From Bill – Finding (un)Bound
High five, everybody! Stuff is goin’ down here at Touchstone! You may or may not be aware that we’re gearing up for a major Festival in October of 2019 (just around the corner), and we’ve been working for months building the foundation of what it will look like.
(un)Bound
October 2019
A Festival Exploring The Future of Bethlehem
commemorating twenty years of change since Steelbound: Art of an Industry.
…in which Touchstone Theatre will,
with its Community, National, and International Partners,
forge a vision—through art—for our future.
In 1998, after an almost 150 year history building this nation, Bethlehem Steel finally shut down steel-making here in Bethlehem. It was a traumatic event, and Touchstone, to help the community work its way through it, created and assembled several works of art and cultural projects into a festival called Steelbound: The Art of an Industry. Now, as 2019 approaches and the 20th anniversary since that extraordinary event, we face a challenge of a different and perhaps more daunting nature. Who are we, now that the Steel is gone? What are the challenges ahead, and what are the values that will hold the community together as we face the task of shaping our future?
After months of work, the Festival is evolving into five major “areas” of investigation so far, framed by Opening and Closing Ceremonies (and these labels aren’t exactly perfect by any account): Work. Gender. Emerging Diversity. Youth. Health, Environment and Community. We are looking at a Festival that spans two weekends. As imagined now, each arena of investigation would have one to several events as part of it, and a Panel Discussion to actively deconstruct the art into more left brain (logic, rational) form, possible conclusions and actions.

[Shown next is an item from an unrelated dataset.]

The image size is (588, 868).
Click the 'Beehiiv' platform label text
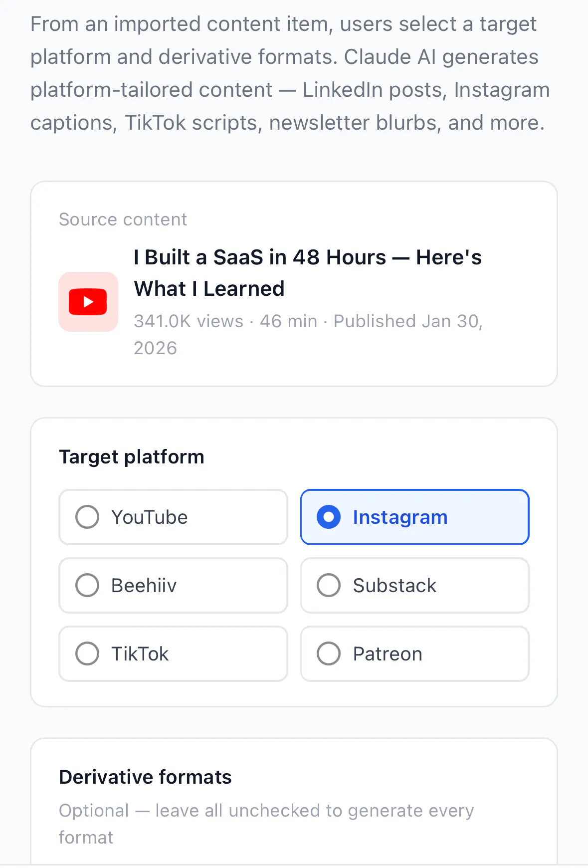144,586
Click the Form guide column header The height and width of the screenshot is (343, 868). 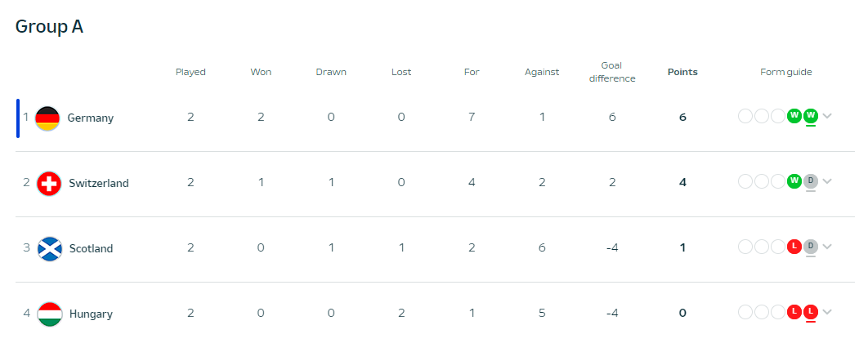click(785, 72)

Work: We are considering the possibility of looking at work–technological change, effects on how we look at education, gender defining work roles–through the prism of Just Born. Just Born is a second-generation manufacturing family business that has, at the heart of it, a family of course, and a long tradition of community service. The tensions between family “culture” and business demands are splendidly positioned to be a way-in for this arena of investigation.

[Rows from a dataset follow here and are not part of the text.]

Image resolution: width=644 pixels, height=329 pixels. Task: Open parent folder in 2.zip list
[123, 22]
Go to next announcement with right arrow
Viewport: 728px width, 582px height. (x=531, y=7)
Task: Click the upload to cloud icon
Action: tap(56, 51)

Gender: The diaries of the single women who lived in the Single Sisters house in Historic Bethlehem are rich material for drama. And the drama around this, The Sifting Time, provides fecund resources and story for the male side as well. We hope to work with the LGBTQ community, women leaders, and men’s groups to advance a dialogue about the changing roles of men and women in our society. And if possible, how this fits into our spiritual heritage.

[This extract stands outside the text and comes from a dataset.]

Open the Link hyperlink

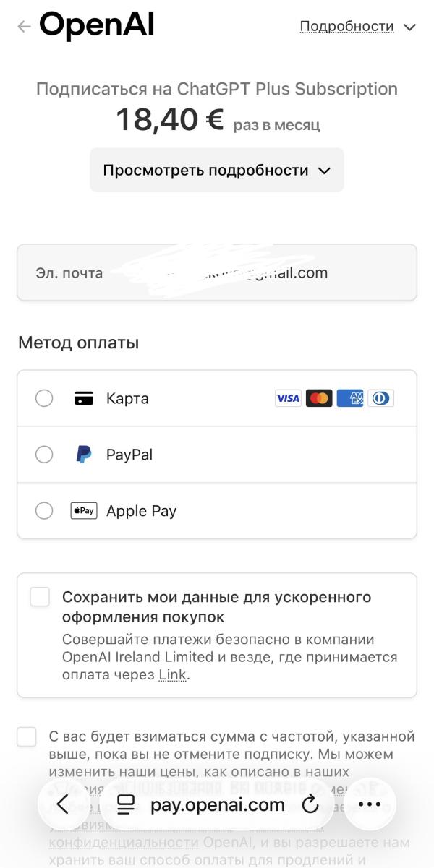coord(172,675)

Emerging Diversity: This festival is called (un)Bound, and it often strikes me as particularly appropriate for the stories of minority people’s in Bethlehem. The struggle to be unbound for them is profoundly dramatic. Whether it is the present agonies over immigration or the heritage of slavery and racism or the stories of our transgender community members–the knowledge to shape our future in a positive way seems, if anywhere, at the center of what has kept these folks down. This is a particularly difficult piece to find the right voice and form for.
Youth: Youth must be at the center of what we do. We have a possible THEATRE PERFORMANCE emerging out of the High Schools, an ART EVENT out of the Elementary Schools, a lovely possible DANCE CONCERT from the private and public schools in the region. I think we all know that the Youth, as with the Minority Communities, must lead the charge, and though we have several possible pieces by and for and about youth, we’ve still a long way to go to put youth leadership of the Festival into place.
Health, Environment, and Community: Alright, it’s a catch all, but one of the interesting developments in our work of meeting the community has been The Lodge, here on 4th Street. The Lodge is a “transition” facility aimed at getting people with mental difficulties able to work in society. Housing is at the center of that, but work as well, and art and social service. One of the key elements of the Lodge’s holistic approach to helping individuals is the importance given to each person being responsible for their own healing. It’s a great metaphor for the heart of our (un)Bound challenge—how to ensure the health and integrity of the individual while being responsible to the ever more persuasive reality that we’re all “connected”.
The general shape of the festival is unfolding. It might just look like this–with the opening Ceremony where everyone is together and then breaking into streams–youth, gender, diversity, work, health, etc–and then coming together again for a final collective, musical, dancing, joyous ceremony.
This is what’s been going on. If you’d like to get on the list of bi-monthly updates, email bill@touchstone.org — and I’ll put you on.

The emerging festival structure. Kinda looks like a spider, doesn’t it?
A final note:
The Festival is a lovely vision that is coming into focus, and, of course, there are many challenges ahead. First and foremost, I would say, is that there has been a profound change in Washington that threatens much of the funding that would be necessary to make it a reality. We here at Touchstone are not daunted, but we also must acknowledge, be frank with all of us who’ve begun to shape this vision, that it is a challenging one, even in good times. Please contact your National Representatives and Senators to keep the NEA and the NEH budgets from being cut. Do it, please.